Lehi hatte seinen großen visionären Traum bald, nachdem er in den Messingplatten geforscht hatte (siehe l Nephi 8). In diesem Traum sah Lehi einen Baum, dessen Frucht überaus weiß und sehr süß im Geschmack und begehrenswerter war als jede andere Frucht. Er sah einen Weg, der zu dem Baum führte, und an dem Weg entlang eine eiserne Stange. Er sah auf dem Weg finstere Nebelschwaden, die manche vom Weg abbrachten, so daß sie sich verirrten. Andere kamen bis zu dem Baum, indem sie sich immer an der eisernen Stange festhielten, schämten sich dann aber, ließen die eiserne Stange los und verirrten sich auch. Aus der Vision ging hervor, daß man den Baum nur dann erreichen und die Frucht auf Dauer kosten konnte, wenn man sich beständig an der eisernen Stange festhielt (siehe l Nephi 8:30).
Was war denn die eiserne Stange? Nephi bezeichnet sie als das „Wort Gottes” - die Worte der lebenden Propheten und die heiligen Schriften, die die Menschen zu Christus hinführen. Außerdem hat er gesagt, daß diejenigen, die hinhören und am Wort Gottes festhalten, „niemals zugrunde gehen” (siehe l Nephi 15:24).
Der Baum in dem Traum ist der Baum des Lebens, der die Liebe Gottes zu uns verkörpert, die in der Herablassung Gottes des Vaters und des Sohnes zum Ausdruck kommt (siehe l Nephi 11). Dadurch, daß man sich an der eisernen Stange festhält, wächst man im Glauben an Christus und an sein Werk.
Der Prophet Alma, der fünfhundert Jahre nach Lehi gelebt hat, war von Lehis Vision vom Baum des Lebens zutiefst beeindruckt. Alma fügt den Bildern allerdings noch eine interessante Dimension hinzu. Er vergleicht das Wort Gottes mit einem Samenkorn, das dem Menschen ins Herz gepflanzt und dann genährt wird. Er sagt, daß der Same sprießt und wächst, wenn man bloß den Wunsch hat, an Christus zu glauben, und daß einem dann das Herz weit wird, wenn der Same gedeiht.
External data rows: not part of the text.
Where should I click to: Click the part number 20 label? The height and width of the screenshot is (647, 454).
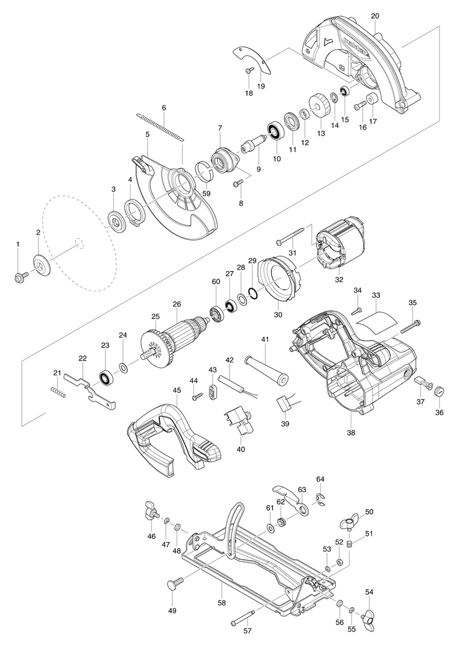[375, 16]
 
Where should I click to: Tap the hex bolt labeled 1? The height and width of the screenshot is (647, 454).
[21, 277]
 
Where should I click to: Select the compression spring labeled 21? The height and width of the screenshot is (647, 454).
[58, 392]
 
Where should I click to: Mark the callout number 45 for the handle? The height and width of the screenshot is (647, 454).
[177, 390]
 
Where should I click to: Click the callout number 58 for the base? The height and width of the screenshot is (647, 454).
[221, 602]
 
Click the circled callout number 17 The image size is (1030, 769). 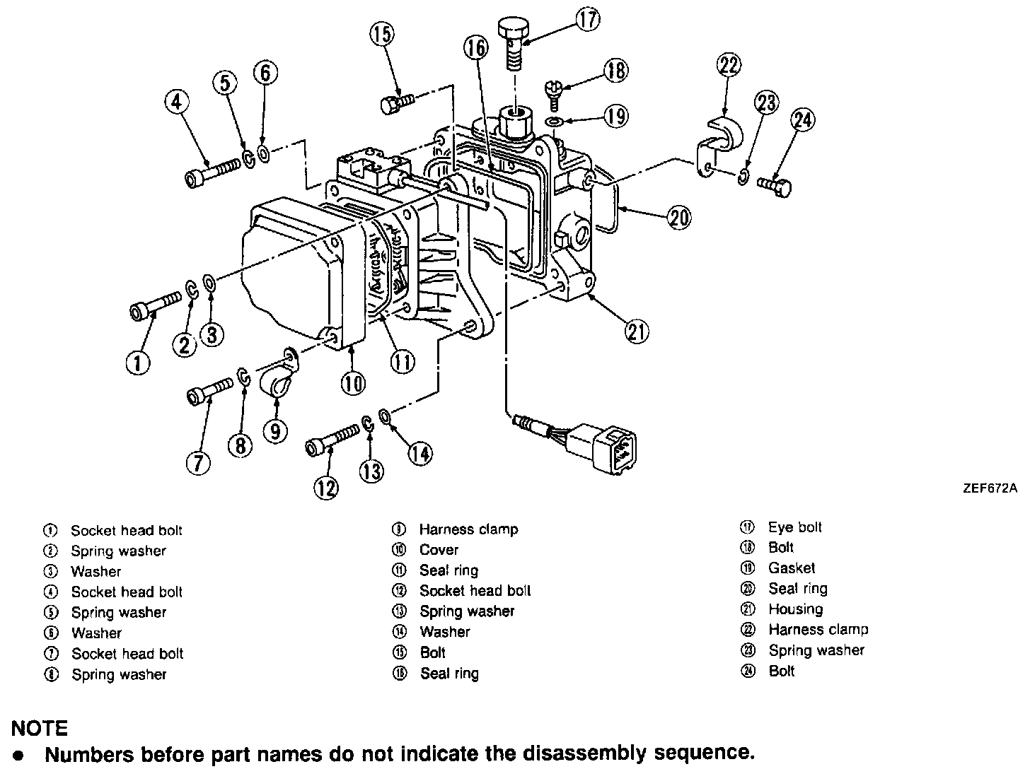pos(587,18)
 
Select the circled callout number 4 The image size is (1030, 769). pos(177,102)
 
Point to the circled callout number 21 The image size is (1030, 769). pos(637,331)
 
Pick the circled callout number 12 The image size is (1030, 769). pos(327,488)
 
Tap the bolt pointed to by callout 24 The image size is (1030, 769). pos(775,187)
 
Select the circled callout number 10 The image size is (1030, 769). pos(353,383)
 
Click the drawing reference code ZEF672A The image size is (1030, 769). pos(989,488)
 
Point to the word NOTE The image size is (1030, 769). pos(40,728)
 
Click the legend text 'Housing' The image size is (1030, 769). pos(796,609)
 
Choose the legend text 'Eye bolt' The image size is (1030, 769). pos(795,527)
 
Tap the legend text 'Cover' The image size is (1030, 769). pos(439,550)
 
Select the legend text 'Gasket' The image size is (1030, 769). pos(792,568)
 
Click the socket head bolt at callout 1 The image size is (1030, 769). pos(151,309)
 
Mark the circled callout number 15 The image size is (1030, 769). pos(382,35)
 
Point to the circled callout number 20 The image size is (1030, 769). pos(678,218)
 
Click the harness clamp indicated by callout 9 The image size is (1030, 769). pos(276,386)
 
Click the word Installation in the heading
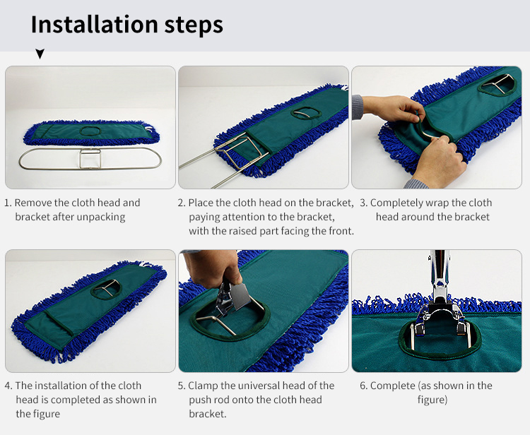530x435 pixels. point(94,25)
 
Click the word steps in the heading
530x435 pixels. point(194,26)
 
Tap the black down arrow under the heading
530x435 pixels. point(40,54)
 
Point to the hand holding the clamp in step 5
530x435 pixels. point(212,268)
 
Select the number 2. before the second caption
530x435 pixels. point(182,203)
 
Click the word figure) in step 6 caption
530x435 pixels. point(432,400)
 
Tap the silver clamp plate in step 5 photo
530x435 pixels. point(241,295)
Aus dem Wunsch zu glauben wird, im Verein mit dem Gehorsam, der Glaube an Jesus Christus.
Alma sagt, das beständige Nähren führe dazu, daß das Samenkorn zum Baum des Lebens heranwachse, dessen Frucht überaus weiß, süß und rein sei - zum Baum, „der zu immerwährendem Leben emporsproßt” (siehe Alma 32:26-42). In Almas Beispiel wächst der Baum des Lebens in einem Menschen heran und verändert sein Herz. Das ist das gleiche wie das Festhalten an der eisernen Stange in Lehis Traum.
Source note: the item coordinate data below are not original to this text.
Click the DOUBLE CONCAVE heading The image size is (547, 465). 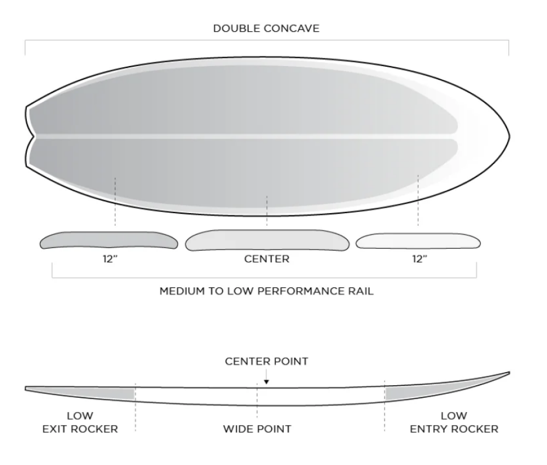click(x=266, y=28)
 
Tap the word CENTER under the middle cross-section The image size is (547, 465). click(x=266, y=259)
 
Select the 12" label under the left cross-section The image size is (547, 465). click(x=110, y=259)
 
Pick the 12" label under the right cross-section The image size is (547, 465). click(x=420, y=259)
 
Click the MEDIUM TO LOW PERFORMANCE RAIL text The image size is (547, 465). click(x=266, y=291)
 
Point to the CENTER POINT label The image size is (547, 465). click(x=266, y=361)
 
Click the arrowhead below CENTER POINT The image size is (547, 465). click(x=266, y=382)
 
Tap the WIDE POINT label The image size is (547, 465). click(x=257, y=429)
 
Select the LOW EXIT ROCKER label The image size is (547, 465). click(x=80, y=422)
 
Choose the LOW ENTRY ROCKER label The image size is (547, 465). click(x=454, y=422)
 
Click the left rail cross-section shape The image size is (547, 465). click(x=109, y=240)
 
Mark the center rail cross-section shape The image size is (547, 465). click(x=267, y=240)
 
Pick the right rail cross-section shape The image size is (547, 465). click(x=418, y=241)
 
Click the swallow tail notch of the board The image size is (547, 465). click(x=34, y=136)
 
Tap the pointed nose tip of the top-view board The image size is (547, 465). click(x=509, y=136)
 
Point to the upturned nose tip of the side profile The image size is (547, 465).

Almas Erklärung von dem Baum, der in einem Menschen heranwächst und sein Herz verändert, wirft Licht auf verschiedene Fragen, die er den Mitgliedern der Kirche zuvor einmal gestellt hatte, nämlich: „Seid ihr geistig aus Gott geboren? Habt ihr sein Abbild in euren Gesichtsausdruck aufgenommen? Habt ihr diese mächtige Wandlung im Herzen erlebt?” (Alma 5:14.) Im Herzen findet dann eine Veränderung statt, wenn man das Samenkorn pflanzt und nährt. Schriftstudium, Beten, Gehorsam und Dienen sind wichtige Elemente, wenn es darum geht, den Glauben an Christus zu festigen.
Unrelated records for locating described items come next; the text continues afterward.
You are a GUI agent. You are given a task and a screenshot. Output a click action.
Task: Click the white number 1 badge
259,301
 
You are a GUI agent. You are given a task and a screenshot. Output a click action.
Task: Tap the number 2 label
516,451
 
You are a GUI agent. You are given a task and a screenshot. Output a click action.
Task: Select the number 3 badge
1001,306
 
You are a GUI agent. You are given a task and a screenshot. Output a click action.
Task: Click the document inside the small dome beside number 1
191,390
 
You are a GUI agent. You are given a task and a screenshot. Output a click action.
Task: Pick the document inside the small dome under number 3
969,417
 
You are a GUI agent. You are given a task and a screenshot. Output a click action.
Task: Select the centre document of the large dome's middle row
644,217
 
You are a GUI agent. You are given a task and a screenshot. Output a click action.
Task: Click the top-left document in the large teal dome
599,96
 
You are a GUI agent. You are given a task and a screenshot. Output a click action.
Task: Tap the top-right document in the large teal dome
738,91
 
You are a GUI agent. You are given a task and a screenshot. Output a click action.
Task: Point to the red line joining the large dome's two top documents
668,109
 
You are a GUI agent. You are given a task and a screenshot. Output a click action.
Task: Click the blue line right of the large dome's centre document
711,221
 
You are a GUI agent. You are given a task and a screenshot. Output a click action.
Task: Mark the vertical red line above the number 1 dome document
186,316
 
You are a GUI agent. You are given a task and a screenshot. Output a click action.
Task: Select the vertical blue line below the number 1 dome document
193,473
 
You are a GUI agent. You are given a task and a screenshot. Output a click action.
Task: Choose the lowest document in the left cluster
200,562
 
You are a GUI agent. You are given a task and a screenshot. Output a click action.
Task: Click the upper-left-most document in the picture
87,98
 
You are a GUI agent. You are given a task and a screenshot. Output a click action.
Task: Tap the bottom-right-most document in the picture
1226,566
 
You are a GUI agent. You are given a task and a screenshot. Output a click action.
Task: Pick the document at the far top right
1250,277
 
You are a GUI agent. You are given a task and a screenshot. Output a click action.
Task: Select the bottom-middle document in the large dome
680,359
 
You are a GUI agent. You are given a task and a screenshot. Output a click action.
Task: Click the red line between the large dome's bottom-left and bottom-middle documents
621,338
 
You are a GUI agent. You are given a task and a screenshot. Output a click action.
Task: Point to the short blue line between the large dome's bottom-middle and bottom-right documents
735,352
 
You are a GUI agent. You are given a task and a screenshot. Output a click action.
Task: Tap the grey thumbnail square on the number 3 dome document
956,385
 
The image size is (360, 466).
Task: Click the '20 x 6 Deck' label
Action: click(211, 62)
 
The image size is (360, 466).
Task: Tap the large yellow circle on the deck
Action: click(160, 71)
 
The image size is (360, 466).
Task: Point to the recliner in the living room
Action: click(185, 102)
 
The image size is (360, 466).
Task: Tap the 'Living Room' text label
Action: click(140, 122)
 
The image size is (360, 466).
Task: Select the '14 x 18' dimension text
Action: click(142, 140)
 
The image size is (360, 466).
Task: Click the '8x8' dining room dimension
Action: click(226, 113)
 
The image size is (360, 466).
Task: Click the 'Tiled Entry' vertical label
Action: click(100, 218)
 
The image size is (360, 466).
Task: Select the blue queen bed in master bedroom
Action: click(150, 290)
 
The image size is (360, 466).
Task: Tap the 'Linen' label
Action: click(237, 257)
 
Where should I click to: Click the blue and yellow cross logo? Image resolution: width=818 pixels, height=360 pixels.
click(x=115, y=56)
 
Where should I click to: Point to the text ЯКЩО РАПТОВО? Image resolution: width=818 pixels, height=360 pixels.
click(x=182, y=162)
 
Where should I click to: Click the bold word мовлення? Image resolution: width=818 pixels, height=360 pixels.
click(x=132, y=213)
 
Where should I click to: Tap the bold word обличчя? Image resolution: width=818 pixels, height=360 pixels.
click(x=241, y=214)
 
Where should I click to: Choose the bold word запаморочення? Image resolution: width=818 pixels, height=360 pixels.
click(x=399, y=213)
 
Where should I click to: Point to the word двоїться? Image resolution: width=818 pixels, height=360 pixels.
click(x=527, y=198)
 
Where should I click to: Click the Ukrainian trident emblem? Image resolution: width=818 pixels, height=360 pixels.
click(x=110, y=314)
Präsident Benson hat auf der Generalkonferenz im April 1986 folgendes gesagt: „So eifrig wir in anderen Bereichen auch sein mögen, bestimmte Segnungen sind nur in den heiligen Schriften zu finden, nur darin, daß man zum Wort des Herrn kommt und daran festhält, während man durch die finsteren Nebel zum Baum des Lebens unterwegs ist.” Brüder und Schwestern, ich bezeuge, daß Präsident Benson der Prophet des Herrn ist und daß Jesus der Messias ist, und ich bete, daß wir alle seine Stimme hören mögen, indem wir in den heiligen Schriften forschen. Im Namen Jesu Christi. Amen.